Interaction with objects 
When Karadoc touches an object, he can push it around, unless it is too heavy (a potion of strength allows pushing heavier objects). Touching an object also causes the context menu to be enabled. When the context menu is enabled, the fire button is used to select an action from the menu instead of jumping. The possible actions depend on the type of object, and are represented with icons. They include things like investigate, pull, pick up, drink, open, insert, give and some others. Items which are picked up land in Karadocs inventory, and get additional actions, like cast for spells. One item at a time also can be readied, usually a weapon, which makes the fire button throw or use the readied item instead of jumping.

Development
Cadaver was initially developed as a level building tool on the Atari ST for adventure games, named the Adventure Level Editor, which was used to create Cadaver's levels. Levels in ALE are initially created as a two-dimensional map, in which the designer may define the size of each room (within the range of 3 x 3 to 10 x 10 tiles) and show interconnections between each room. After a room is created, is it converted to 3D, and background details and objects are added manually.
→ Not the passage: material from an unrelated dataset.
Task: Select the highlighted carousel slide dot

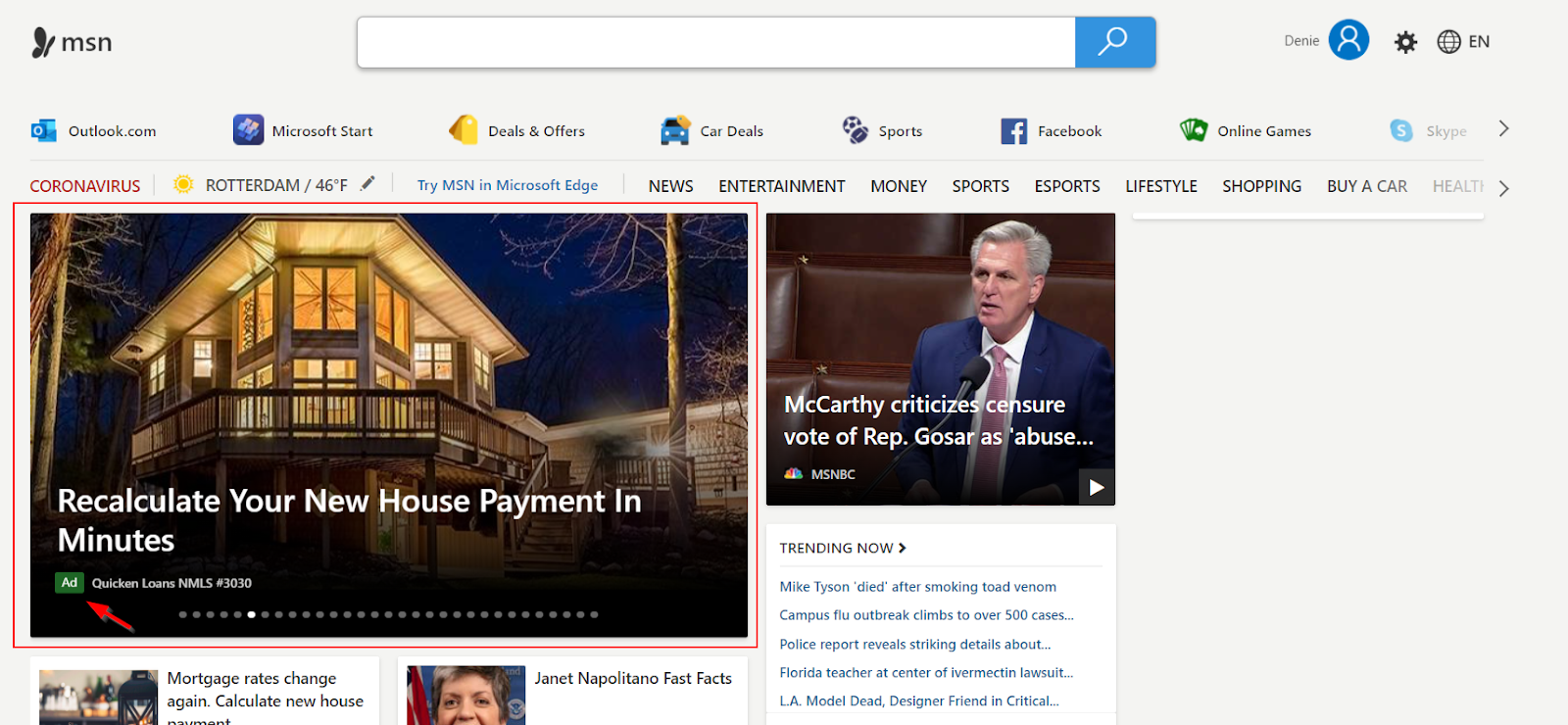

Cadaver is programmed in ACL, a programming language developed by the Bitmap Brothers' Steve Kelly. Objects in Cadaver are assigned a number, and associated with that number is ACL code that indicate how the object is manipulated under different circumstances, i.e. indicating if an object can be opened or used as a container. Events such as locking and unlocking doors are also controlled by ACL.

Expansion pack
An expansion pack titled Cadaver: The Payoff was released in 1991. After defeating Dianos, Karadoc returns to the inn only to find his employers gone, and every living person within the city either dead or transformed into a monster. Seeking the cause behind this, the dwarf fights his way to the local temple, and finds the answers - and his money - deep down in the crypts.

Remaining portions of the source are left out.